The Stoneridge plaintiffs face a major hurdle, however, in the form of a 1994 judgment from the same court, holding that U.S. securities law prohibits claims for “aiding and abetting” wrongs committed by another company. A year later, the SEC was given the power to bring such claims, but that right was not extended to private shareholders.

Early in the case, some of the judges suggested that they would not be sympathetic to extending the right to sue to private shareholders and that such decisions should be left to Congress.

In a commentary released the morning before the Supreme Court began hearing arguments in the Stoneridge case, SEC commissioner Paul Atkins described the suit as “a backdoor attempt to expand the realm of private suits through so-called scheme liability, by recasting secondary liability as primary liability.”

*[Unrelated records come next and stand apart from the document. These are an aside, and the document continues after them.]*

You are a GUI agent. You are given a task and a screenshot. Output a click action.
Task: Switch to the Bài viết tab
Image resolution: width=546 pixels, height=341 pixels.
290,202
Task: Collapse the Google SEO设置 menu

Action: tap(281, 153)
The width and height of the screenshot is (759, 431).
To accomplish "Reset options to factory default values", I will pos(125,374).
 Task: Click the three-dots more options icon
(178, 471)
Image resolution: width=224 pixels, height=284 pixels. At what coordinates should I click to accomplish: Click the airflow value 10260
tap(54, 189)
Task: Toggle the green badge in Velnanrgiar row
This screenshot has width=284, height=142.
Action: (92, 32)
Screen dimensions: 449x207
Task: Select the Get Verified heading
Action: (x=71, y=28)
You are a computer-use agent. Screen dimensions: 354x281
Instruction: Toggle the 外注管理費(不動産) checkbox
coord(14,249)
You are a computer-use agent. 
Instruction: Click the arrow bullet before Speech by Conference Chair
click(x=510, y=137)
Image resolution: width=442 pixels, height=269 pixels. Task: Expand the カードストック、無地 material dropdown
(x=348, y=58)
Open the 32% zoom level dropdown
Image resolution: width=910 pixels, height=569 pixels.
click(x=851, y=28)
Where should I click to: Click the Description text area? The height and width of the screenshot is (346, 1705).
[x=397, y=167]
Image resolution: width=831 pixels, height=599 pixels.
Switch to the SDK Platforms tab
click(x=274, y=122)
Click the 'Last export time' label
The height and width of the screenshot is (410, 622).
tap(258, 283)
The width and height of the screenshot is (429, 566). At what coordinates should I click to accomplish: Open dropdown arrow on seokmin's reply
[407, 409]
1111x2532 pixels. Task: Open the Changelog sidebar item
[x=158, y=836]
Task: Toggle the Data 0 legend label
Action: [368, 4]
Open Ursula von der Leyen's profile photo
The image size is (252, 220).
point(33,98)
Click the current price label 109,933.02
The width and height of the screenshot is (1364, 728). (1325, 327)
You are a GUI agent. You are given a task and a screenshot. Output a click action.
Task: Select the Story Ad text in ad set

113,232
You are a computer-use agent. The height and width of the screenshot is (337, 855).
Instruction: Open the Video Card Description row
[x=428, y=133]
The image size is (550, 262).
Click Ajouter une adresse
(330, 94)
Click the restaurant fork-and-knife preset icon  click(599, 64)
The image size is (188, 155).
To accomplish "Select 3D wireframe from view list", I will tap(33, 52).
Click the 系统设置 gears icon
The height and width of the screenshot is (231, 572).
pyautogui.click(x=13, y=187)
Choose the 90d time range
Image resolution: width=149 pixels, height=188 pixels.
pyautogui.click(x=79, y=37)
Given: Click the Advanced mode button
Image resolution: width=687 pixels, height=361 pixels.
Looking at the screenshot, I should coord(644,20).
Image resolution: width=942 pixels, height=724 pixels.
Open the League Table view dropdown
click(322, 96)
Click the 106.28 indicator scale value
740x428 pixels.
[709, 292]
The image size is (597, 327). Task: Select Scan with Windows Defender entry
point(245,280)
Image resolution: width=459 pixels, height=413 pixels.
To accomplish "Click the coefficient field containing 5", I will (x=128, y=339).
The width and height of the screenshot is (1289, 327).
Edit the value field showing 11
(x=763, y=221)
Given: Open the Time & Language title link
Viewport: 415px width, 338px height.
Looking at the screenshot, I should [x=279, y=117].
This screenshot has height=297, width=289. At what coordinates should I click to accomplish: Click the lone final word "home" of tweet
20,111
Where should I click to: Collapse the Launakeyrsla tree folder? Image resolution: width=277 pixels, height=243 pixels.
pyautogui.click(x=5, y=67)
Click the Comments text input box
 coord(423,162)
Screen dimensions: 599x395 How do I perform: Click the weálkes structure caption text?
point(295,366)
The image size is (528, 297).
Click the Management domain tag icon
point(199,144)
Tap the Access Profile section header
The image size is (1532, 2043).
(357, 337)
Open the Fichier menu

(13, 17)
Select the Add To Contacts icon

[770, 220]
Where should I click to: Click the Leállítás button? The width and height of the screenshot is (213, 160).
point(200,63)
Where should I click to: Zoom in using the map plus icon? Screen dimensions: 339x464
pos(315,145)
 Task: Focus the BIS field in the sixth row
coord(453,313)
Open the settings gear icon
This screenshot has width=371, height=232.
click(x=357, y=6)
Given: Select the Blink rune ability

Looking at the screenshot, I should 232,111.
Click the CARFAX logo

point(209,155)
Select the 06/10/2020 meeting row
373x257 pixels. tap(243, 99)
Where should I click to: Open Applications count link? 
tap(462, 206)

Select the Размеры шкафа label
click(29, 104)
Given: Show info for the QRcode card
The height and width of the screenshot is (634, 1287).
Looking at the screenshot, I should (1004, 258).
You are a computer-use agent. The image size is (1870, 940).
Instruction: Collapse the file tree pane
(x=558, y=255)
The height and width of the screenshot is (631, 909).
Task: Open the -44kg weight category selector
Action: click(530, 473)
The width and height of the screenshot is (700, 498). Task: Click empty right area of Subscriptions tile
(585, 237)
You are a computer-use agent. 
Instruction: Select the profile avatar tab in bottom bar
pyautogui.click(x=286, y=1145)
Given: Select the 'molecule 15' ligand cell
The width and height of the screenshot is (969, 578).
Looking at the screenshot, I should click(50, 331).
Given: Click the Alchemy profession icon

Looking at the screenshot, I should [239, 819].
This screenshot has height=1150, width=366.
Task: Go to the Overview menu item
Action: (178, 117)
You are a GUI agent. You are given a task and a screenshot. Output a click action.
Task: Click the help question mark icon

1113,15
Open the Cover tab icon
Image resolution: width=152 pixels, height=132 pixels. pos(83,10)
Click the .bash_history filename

In Atkins’ view, if the court endorses scheme liability, it will create “a hidden tax on the American economy.” He adds: “Ultimately, all of us would pay the price: inves-tors with reduced shareholder returns, workers with fewer jobs and consumers with higher prices for goods and services.”

But Atkins didn’t confine his wrath to the plaintiffs. He directly attacked three of his four fellow SEC commissioners, who, he noted, have “urged the solicitor general to advocate in favour of scheme liability.”

The SEC isn’t the only institution in which scheme liability is creating heat. Briefs on the case have been filed with the court by a wide array of financial power-brokers, including Christopher Dodd, chairman of the U.S. Senate’s committee on housing, banking and urban affairs, who supports the plaintiffs’ position. Dodd also sent open letters to the U.S. president, the U.S. solicitor general and the SEC. Each letter urges support for the extension of scheme liability.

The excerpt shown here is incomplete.